Isn’t the European model that is being developed precisely our competitive advantage over the United States and China?
Of course, it is. That’s what the GDPR [General Data Protection Regulation] is for. I am more cautious about the DSA [Digital Services Act] and the DMA ([Digital Markets Act]. I am waiting to see whether there will not be such influence during trilogues and that initial ambitions will be lowered.
I expect a lot from the French [EU Council] Presidency on this subject. We need to move forward quickly. The faster we move, the less easy it is to lobby.
Are European approaches to digital sovereignty sufficiently aligned?
No, we don’t have the same vision of sovereignty at all. The countries of the north are rather Atlanticist and say that we should not intervene. The countries of the south are more in favour of moving forward independently. And we, together with Germany, are trying to ask ourselves how we can have the solution at home and how we can regulate the rest.
How can we agree at European level?
The EU’s governance rules must be changed. The unanimity rule no longer works. We are systematically blocked. We need to have a majority rule. Even if it means making a majority in terms of population.
What legitimacy does France have to impose its approach?
The Avia law [aimed at combating hate content online] is one of the poor initiatives that France has put forward. We have not exactly made friends with our European neighbours who would prefer us to “fit the mould”. When you alienate everyone, it poses a problem because the day you need to get something important across, they look at you through special lenses.
At the national level, what is the role of the state in encouraging civil society to favour sovereign solutions?

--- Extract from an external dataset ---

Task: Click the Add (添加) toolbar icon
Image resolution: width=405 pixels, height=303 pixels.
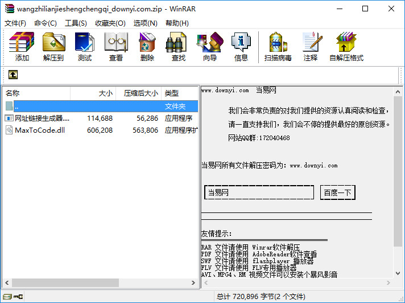Action: pyautogui.click(x=22, y=47)
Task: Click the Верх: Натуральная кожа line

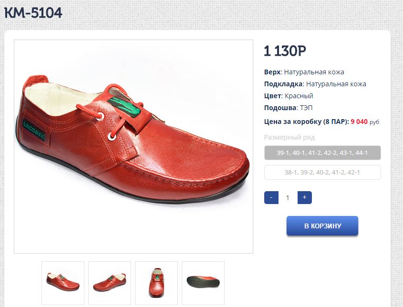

The state should provide the impetus, the state should set an example, the state should impose things on itself, yes. If it imposes things on others, it must be in a regalian interest. But this is perhaps my liberal vision of things.
Where should it focus its efforts to generate this momentum?
Today, the big problem is that we don’t have a state that is a client. Between €1 in subsidies and €1 in turnover, the effect for companies is almost seven to eight. When the state is a client, it’s an order, it’s employment, it’s added value, it’s research and development.
It’s a whole interesting and rewarding system that gives companies credibility to seek external markets.
Will this require changes in purchasing practices?
The state takes time to sign contracts. When it takes 18 months for a small start-up to sign a contract for a French or European tech element, it doesn’t work. The startup’s cash flow does not follow. The state must become a good client by making its own expression of need.
Is the French administrative system also an obstacle?
The state has not revolutionised its customer experience. Today, you still have to fill in five Cerfa [administrative forms], provide the same information to five different administrations to get the answer: “We are processing your file.”
The state needs to change. I would remind you that we would not be at 37 million [vaccinations] if a small engineer [Guillaume Rozier] had not created Covidtracker and Vite ma dose in his corner. Today, the state does not have sufficient agility to do this.
You also propose the creation of a digital affairs ministry, with its own administration and resources.
It should already exist! All countries do it, why are we the only ones not to do it? The state operates in silos, there is no cross-cutting vision. We don’t have a digital affairs ministry that drives a global vision.